Flag of Australia  , New South Wales,
Wednesday, January 16, 2008

Surely every Australian teenager's dream is to drive along the Pacific Highway, tearing up the tarmac through Surfers paradise, taking in stunning scenery and flirting with bikini-clad meter maids, whilst at the wheel of an Hyundai Accent (Automatic).  Well, OK, not the Hyundai part, but nevertheless, here we were on the threshold of our first great road trip.

After grudgingly accepting Europcar's suggestion that we increase the insurance cover beyond that of the standard no-cover-at-all-unless-you-wrap-the-car-in-cotton wool policy, we were off.  A little confusion around how to escape the roads of Sydney and we were heading West to the Blue Mountains.  The car drifted effortfully along the highway and the radio blared.  Australian radio really can't be criticised harshly enough.  If you discount the stations aimed at 14 year olds with their mix of Hip-Hop, Garage and R&B nonsense, you're left with stations restricted to a playlist of around 14 songs, 7 of which are variously songs by Elvis, Billy Joel and Crowded House.  Surely the world and musical taste has moved on. 
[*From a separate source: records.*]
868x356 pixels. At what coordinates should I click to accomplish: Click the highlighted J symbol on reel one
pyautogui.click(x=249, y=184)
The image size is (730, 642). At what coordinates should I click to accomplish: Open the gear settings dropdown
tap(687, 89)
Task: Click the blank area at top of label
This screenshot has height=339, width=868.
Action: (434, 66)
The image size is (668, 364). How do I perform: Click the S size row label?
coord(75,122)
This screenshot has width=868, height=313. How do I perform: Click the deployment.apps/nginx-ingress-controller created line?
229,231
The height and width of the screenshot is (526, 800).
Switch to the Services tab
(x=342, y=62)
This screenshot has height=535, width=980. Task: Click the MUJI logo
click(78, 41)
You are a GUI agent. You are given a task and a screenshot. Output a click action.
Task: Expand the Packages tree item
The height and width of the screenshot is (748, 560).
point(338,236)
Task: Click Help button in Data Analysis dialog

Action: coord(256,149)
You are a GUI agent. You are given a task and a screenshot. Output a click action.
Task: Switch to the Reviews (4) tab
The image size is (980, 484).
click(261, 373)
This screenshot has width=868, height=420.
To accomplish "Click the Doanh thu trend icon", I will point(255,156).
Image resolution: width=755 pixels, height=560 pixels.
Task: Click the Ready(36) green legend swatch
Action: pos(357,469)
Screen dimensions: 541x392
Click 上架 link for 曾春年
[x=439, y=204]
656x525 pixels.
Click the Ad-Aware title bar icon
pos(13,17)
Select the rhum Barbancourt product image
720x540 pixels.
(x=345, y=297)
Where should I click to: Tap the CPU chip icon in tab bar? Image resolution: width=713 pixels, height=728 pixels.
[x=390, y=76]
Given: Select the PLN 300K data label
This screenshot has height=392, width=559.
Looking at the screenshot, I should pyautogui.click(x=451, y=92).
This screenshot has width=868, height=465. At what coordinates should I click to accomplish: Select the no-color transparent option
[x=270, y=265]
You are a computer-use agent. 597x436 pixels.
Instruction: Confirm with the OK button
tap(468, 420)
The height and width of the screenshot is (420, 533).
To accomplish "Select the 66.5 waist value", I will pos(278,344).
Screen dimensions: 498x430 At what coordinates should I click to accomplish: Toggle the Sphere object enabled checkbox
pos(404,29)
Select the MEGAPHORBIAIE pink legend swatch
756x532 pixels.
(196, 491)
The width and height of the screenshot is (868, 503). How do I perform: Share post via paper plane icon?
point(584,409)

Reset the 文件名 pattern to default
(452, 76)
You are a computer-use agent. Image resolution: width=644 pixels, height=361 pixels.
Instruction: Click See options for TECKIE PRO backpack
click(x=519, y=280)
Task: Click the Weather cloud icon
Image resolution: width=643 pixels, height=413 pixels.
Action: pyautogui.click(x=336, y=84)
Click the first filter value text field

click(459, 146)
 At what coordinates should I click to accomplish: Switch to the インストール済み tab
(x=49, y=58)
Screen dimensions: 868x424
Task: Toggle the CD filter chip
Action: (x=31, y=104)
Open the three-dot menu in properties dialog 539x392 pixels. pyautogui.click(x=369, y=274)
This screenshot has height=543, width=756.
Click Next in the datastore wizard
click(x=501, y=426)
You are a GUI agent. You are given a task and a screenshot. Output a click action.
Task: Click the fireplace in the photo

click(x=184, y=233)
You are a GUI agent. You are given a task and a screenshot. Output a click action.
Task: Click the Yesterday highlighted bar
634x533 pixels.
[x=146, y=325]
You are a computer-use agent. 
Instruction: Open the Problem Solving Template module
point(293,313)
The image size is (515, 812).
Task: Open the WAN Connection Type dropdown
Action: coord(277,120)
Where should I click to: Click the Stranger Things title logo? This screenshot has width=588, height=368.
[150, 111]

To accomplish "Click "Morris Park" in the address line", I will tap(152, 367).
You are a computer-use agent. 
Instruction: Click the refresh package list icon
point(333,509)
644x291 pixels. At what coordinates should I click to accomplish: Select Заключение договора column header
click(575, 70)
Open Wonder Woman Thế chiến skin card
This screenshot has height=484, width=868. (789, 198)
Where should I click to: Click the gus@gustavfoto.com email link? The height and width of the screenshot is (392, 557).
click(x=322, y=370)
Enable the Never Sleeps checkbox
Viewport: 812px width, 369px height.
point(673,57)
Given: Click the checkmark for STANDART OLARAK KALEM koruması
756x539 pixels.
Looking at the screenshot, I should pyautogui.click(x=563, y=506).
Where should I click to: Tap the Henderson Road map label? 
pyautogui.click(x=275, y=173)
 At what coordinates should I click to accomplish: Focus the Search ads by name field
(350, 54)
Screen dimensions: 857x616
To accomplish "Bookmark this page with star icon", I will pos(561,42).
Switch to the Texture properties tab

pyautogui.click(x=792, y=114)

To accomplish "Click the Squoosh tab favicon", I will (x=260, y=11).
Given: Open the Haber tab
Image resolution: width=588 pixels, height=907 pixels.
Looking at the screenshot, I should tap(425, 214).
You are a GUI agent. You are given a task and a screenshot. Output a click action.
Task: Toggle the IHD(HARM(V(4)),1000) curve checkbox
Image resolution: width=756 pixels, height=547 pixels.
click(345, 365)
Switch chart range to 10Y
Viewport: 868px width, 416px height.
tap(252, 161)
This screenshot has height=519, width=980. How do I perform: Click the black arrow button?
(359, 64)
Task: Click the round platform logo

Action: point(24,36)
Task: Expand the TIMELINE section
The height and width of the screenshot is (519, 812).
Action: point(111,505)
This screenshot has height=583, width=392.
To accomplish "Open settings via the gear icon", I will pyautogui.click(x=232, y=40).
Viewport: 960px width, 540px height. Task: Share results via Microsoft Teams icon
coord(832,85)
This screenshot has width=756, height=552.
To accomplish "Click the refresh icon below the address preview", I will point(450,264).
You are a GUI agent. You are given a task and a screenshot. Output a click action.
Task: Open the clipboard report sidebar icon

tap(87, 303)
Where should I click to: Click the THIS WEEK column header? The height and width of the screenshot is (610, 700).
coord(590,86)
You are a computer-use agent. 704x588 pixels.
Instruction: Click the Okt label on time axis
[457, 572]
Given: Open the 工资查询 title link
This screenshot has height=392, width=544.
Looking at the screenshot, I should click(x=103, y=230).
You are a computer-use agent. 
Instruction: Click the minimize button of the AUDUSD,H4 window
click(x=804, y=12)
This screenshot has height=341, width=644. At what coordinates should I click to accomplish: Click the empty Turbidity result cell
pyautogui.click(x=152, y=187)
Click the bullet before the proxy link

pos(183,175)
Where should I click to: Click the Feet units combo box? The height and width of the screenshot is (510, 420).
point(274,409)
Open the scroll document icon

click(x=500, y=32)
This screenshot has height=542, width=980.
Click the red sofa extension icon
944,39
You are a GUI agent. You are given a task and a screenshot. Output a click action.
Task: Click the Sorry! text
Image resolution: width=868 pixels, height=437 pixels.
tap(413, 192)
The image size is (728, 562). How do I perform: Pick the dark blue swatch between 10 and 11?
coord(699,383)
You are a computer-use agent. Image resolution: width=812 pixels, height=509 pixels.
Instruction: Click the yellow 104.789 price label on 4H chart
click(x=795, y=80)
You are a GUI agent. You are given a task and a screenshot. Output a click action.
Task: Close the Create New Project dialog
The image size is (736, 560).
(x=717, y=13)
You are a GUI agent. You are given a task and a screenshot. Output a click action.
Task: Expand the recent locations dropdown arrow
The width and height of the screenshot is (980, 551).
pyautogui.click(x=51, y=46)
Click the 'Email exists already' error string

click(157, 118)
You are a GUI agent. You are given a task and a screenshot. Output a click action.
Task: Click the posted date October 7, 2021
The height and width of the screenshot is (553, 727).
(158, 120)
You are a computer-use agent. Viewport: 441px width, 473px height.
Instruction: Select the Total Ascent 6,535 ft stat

The Blue Mountains, named after the hue of the covering foliage, were enveloped by grey cloud by the time we reached Katoomba.  We checked into the Guesthouse Cecil, a huge rambling old house that certainly had a touch of Lake District B&B about it.  In fact, the whole of Katoomba is a bit Lake District really, with its activity tour operators, twee coffee shops and absolutely dismal weather.  There was a conspicuous lack of pubs, and the only one open was exclusively patronised by men who looked like they'd been thrown out of the benefits office.  It is a really nice little place though (Katoomba, not the pub), and if the postcards for sale in the shops were anything to go by, so were the Blue Mountains.  We hoped to find out for ourselves by waiting for the weather to clear up.  Unfortunately it didn't, but we still walked through the cloud to see the view of the 3 Sisters Rock formation only to be disappointed that we couldn't even see across the road to the Visitor Centre.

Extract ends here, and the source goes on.